There have been several medications looking at this. Alfuzosin increases the chance of a successful trial of void from 39% up to 60%. Tamsulosin increases the chance of a successful trial of void from 29% to 47%. And the 5-ARIs have been successful in reducing the long-term risk of retention, with a 6% risk reduction with dutasteride. The guideline panel recommends that practitioners should also consider delaying a voiding trial in patients with an active UTI until the infection has resolved.

This is the Trial of Medical Therapy Algorithm provided by the AUA. Starting at the top left, an alpha blocker is initiated.
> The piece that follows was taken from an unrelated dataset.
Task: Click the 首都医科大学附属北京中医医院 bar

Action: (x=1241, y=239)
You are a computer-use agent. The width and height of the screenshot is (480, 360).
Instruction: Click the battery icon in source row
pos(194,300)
If these patients have a lack of or incomplete response, or the alpha blocker cannot be tolerated, and if their prostate is greater than 30 ccs, we may consider the addition of 5-ARI therapy. If there's a lack of response or incomplete quality of life improvement, then we can discuss surgical options here.

Moving down to the bottom left, if there's a lack of or incomplete response to alpha blockers, or the patient cannot tolerate the therapy, we can consider a trial of the addition of PDE-5 inhibitors. Again, if there's a lack of or incomplete response, we then move to the discussion of surgical management.

You can see that based on all of these combinations with several types of medications, if they work, this is fantastic; we can avoid surgical procedures, but if they start to fail and we've switched up the treatment options, everything sort of leads to the discussion of surgical management at some point in the future for these patients if the medications are not working.

In conclusion, alpha blockers have success in improving lower urinary tract symptoms but should be selected based on a patient's comorbidity profile. When prescribing 5-ARIs, patients should be counseled on the side effects, including the likely slight increased risk of prostate cancer. PDE-5 inhibitors may be used when patients have LUTS and erectile dysfunction in combination.

Fourth, a combination of alpha blocker plus 5-ARI may be offered when LUTS is present in the setting of documented prostate enlargement. Finally, patients with acute urinary retention should be counseled that they are at risk of repeat retention and that medical therapy should be able to decrease the risk of repeat acute urinary retention episodes.

We thank you very much for your attention to this AUA guideline discussion of BPH, focusing on medical therapy.